Sparse matrix coefficient computation with ForwardDiff and LoopVectorization

Hi everyone,
I am trying to write a code that computes both the residual and sparse matrix coefficients for multi-dimensional non-linear Poisson-type problems. The idea is that information about the stencil and boundary conditions are only present in the functions that evaluate the stencil (residual function + connectivity/sparsity function).
Sparse system coefficients can be computed manually/symbolically but this approach implies that even a tiny change the residual function requires a manual modification to the function that evaluates system coefficients. Using automatic differentiation, one could simply evaluate the system coefficients by computing the gradient of the residual function w.r.t stencil point values. As a result, modifications of the residual function do not necessarily require to modify the function that evaluates system coefficients - very nice. Also, since things can be made fast (using LoopVectorization), the time for the assembly of the system matrix can be kept much smaller than the time required for computing Cholesky factors.
· · ·
* _GOAL_:
Copy the forum post on sparse matrix coefficients starting at the words "Sparse matrix coefficient computation" and ending after "function + connectivity/sparsity function).", substituting "template" for every occurrence of "stencil". The material after this point has no connection to the forum post.

* _RAW DATA_:
· · ·
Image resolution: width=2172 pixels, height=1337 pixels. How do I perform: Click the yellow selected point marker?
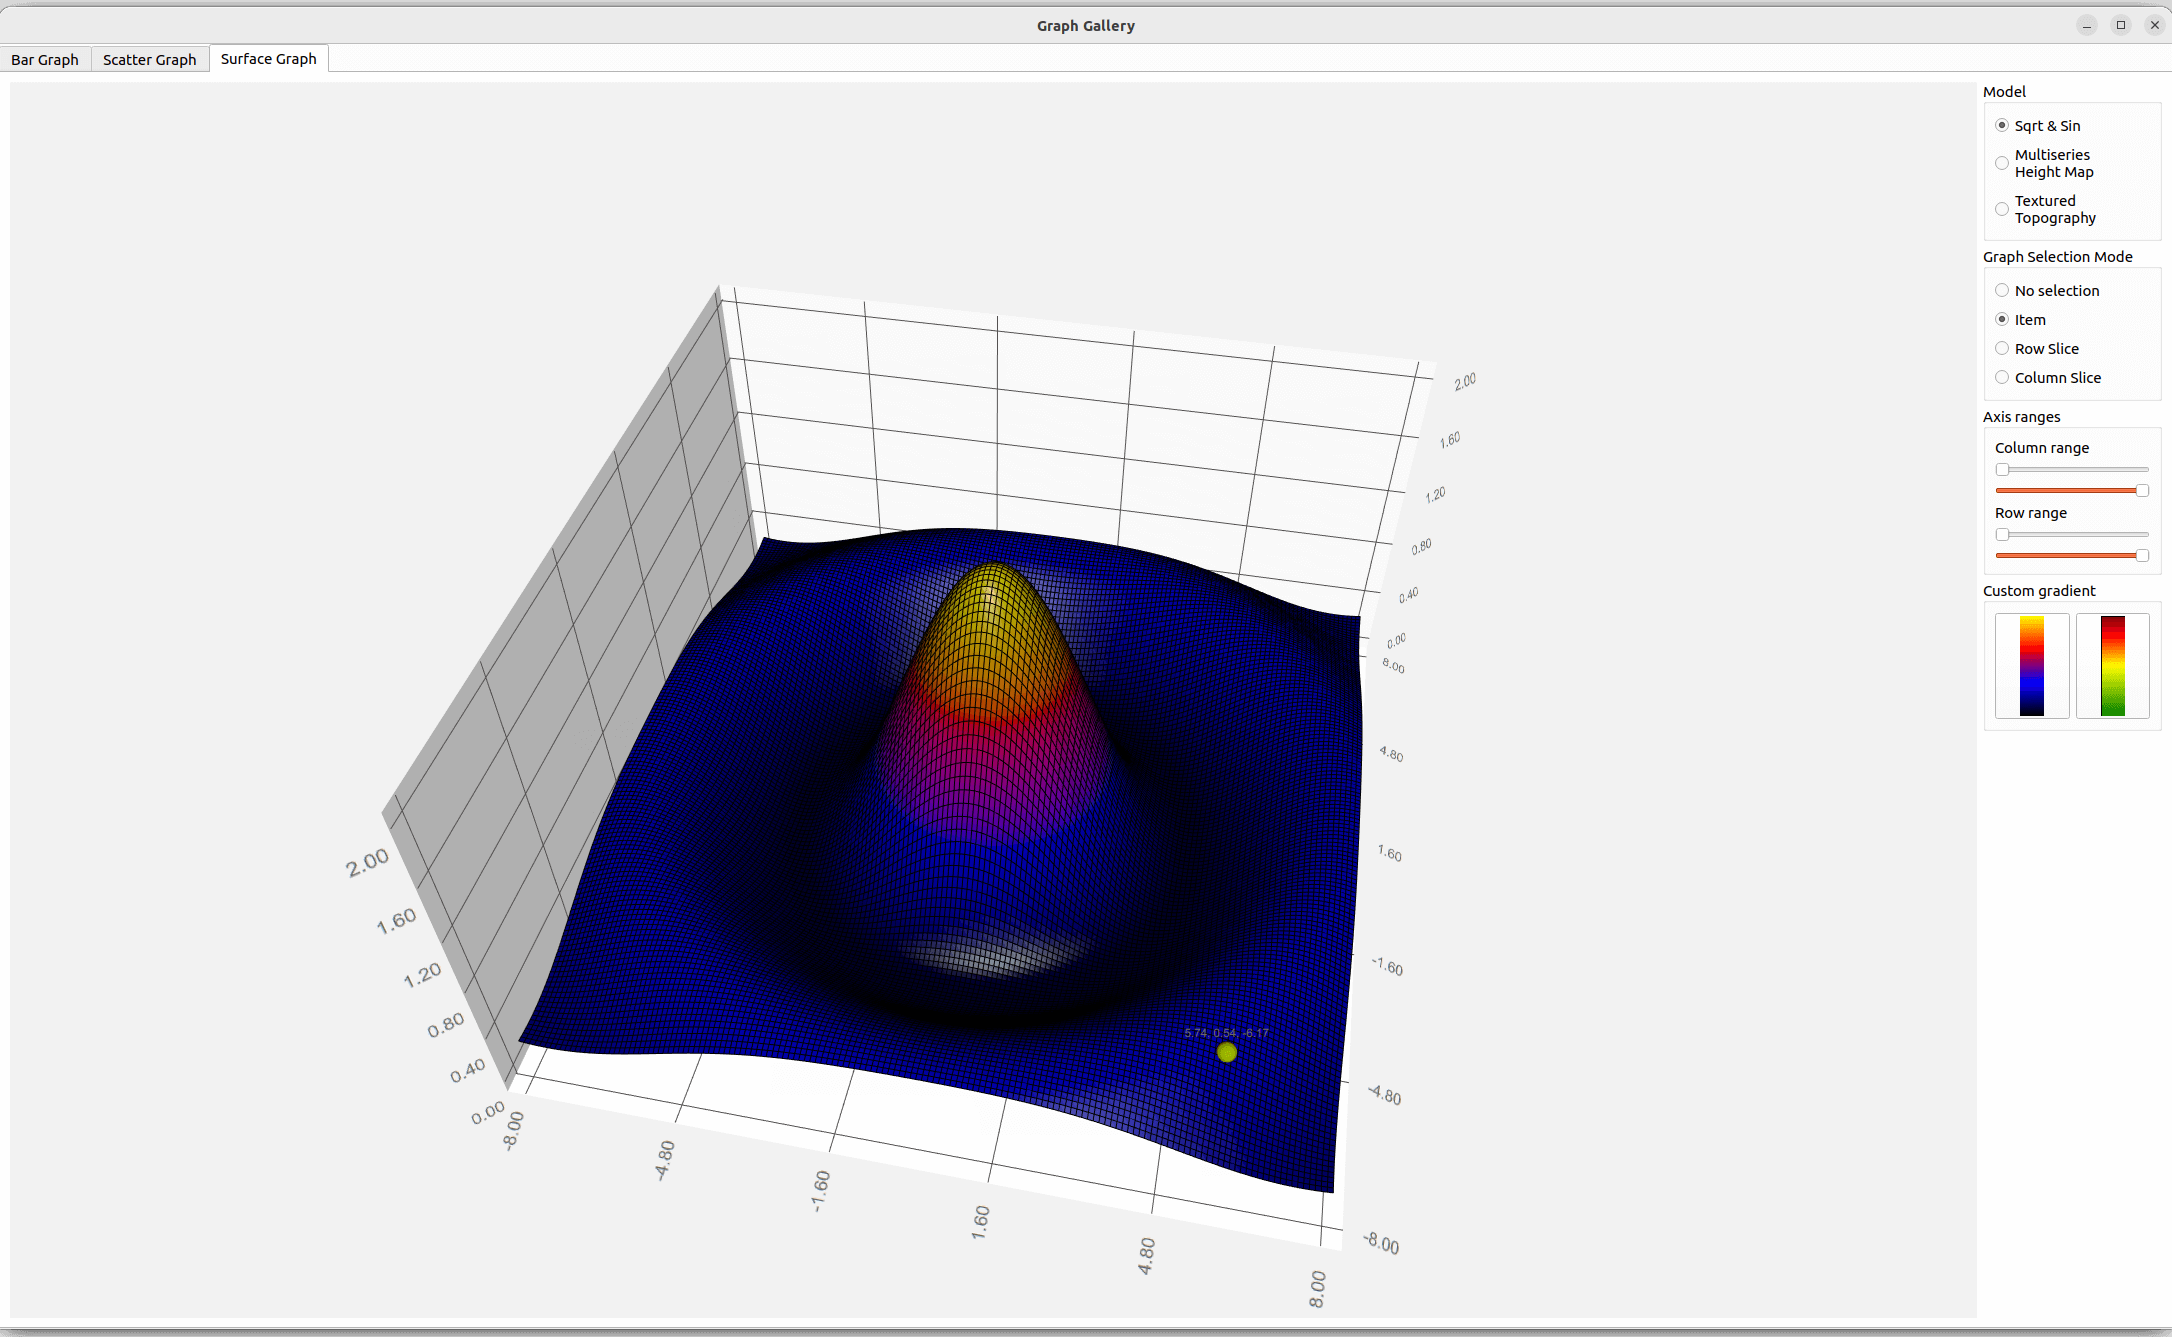[1227, 1052]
· · ·
* _COMPLETE RESPONSE_:
Sparse matrix coefficient computation with ForwardDiff and LoopVectorization

Hi everyone,
I am trying to write a code that computes both the residual and sparse matrix coefficients for multi-dimensional non-linear Poisson-type problems. The idea is that information about the template and boundary conditions are only present in the functions that evaluate the template (residual function + connectivity/sparsity function).